Лицо кума аж набрякло кровью от злости:
– Да я тебя, падла неблагодарная…
– Что ты меня? Опять пугаешь?
– Я тебя при попытке к бегству! Ты, вражина!!!
– Ты знаешь, кто мне УДО организовал? Или совсем хорек глупый? Я в зоне выживу, а тебе конец!.. Довольствуйся тем, что урвал, откусывай дальше, но без меня. Это понятно?
Кум зоны догонял, что УДО для валютчика организовал кто-то из КГБ, оттого понимал, что сделать ничего не может, и почти умирал от ненависти…
Если быть точным, досрочным освобождением Иратов был обязан не комитету и даже не капитану Воронцовой, а Галине, подружке Алевтины.

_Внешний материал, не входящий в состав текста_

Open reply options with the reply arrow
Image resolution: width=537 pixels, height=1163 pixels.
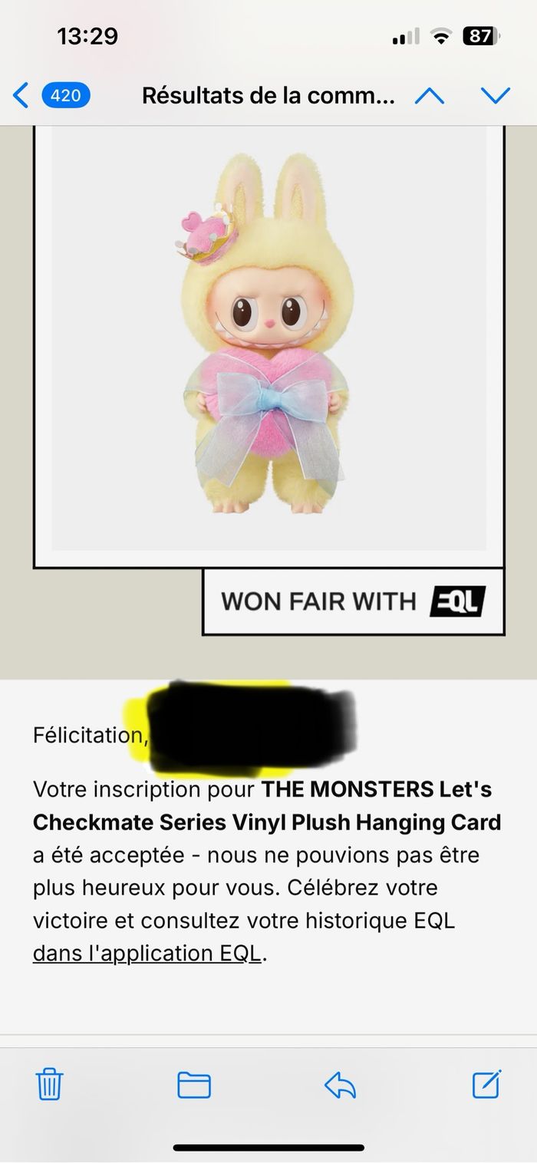pos(341,1086)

Галя указала мужу-министру, где случилась несправедливость, и вот – свобода! И все за его, иратовские, камни, лучшие из тех, что удалось сокрыть от государства.

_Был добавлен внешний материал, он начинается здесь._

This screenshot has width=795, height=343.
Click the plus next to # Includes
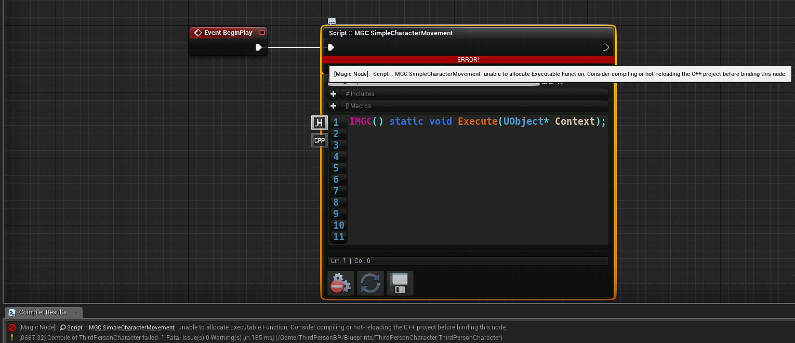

Алевтина его не встречала, и бывший зэк добирался до электрички на маленьком автобусе. Купил билет и, объятый переполнявшими вагон согражданами, через три с половиной часа прибыл в столицу.
Успел к ужину и с особой нежностью прижал к своей груди мать, целуя в заплаканное от счастья лицо. А отца просто крепко обнял. До срока постаревший, сгорбленный родитель вжимался в крепкую грудь сына и тоже плакал. И не только оттого, что его мальчика отпустили из лагеря и что он выжил, а еще и потому, что плюсовал к своему отпрыску счастье собственной состоятельности, пусть через сына, через его заимствование отцовского труда, Андрей Иратов впервые в жизни ощущал себя реализованным в собственном предназначении, а стало быть, и в мужском состоялся. Золотая медаль в Токио!
Надо отдать должное – Иратов со времени приемных экзаменов в МАРХИ больше никогда не пользовался отцовскими трудами. Его постепенно затягивала сокрытая гармония, и башню «Саморез» он уже сам спроектировал. Видно, там, наверху, талант был передан от отца к сыну, но куда масштабнее оказалось дарование младшего Иратова.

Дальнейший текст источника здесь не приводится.